- Directed by: W. J. Lincoln
- Written by: W. J. Lincoln
- Starring: George Bryant Godfrey Cass Roy Redgrave
- Cinematography: Maurice Bertel
- Production company: Lincoln-Cass Films
- Release date: 15 September 1913 (Melbourne);
- Running time: 2,700 feet
- Country: Australia
- Languages: Silent film English intertitles

= The Remittance Man =

The Remittance Man is an Australian melodrama film directed by W. J. Lincoln about a thief's reformation.

It was the third film from Lincoln-Cass Films.

It is considered a lost film.

==Plot==
Nick Deyer sends his eight-year-old daughter Maisie to a ladies' school in Melbourne on the death of his wife. He does not see her for the next ten years however he provides for her well, and spends a lot of money in town, despite never seeming to work. It turns out that he has discovered gold and is hoarding it.

Roger Colville is a bank clerk in Melbourne who has embezzled the bank's funds to tide him over financial difficulties. He meets and falls in love with a grown up Maisie Dwyer who is about to return home to see her father. After Maisie's departure, the bank discovers it has been robbed and Roger goes into hiding. His family in England later settle with the bank.

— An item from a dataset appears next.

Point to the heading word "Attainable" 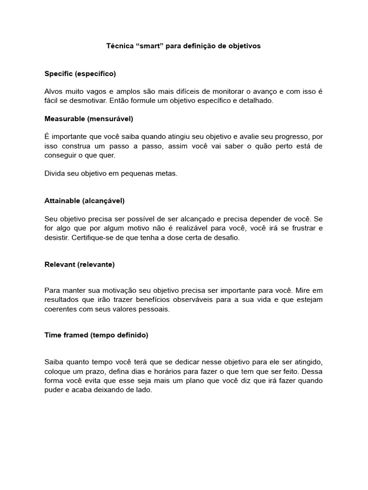[62, 200]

Roger goes to Maisie's home town and stops some locals fleecing her father. He takes him home and is reunited with Maisie, then discovers Ned's stash of gold. On Christmas Eve Ned goes into town and gets drunk, telling the locals about his gold. Roger tries to steal the gold but is caught by Maisie. He pleads for redemption and Maisie decides to trust him.

Some villains led by Black Dick attack the house looking for gold. However Maisie manages to escape and ride a horse to get help, while the crooks try to beat Roger into saying where the gold is. They eventually find it and are about to leave when the townspeople arrive to capture them. Maisie marries Roger and Ned gives them gold as a dowry.

==Cast==
- Roy Redgrave
- Godfrey Cass
- George Bryant
- Tom Cannam
- Charles Wheeler
- Beryl Bryant

==Reception==
A review said the story is "absorbing... and the acting very fine."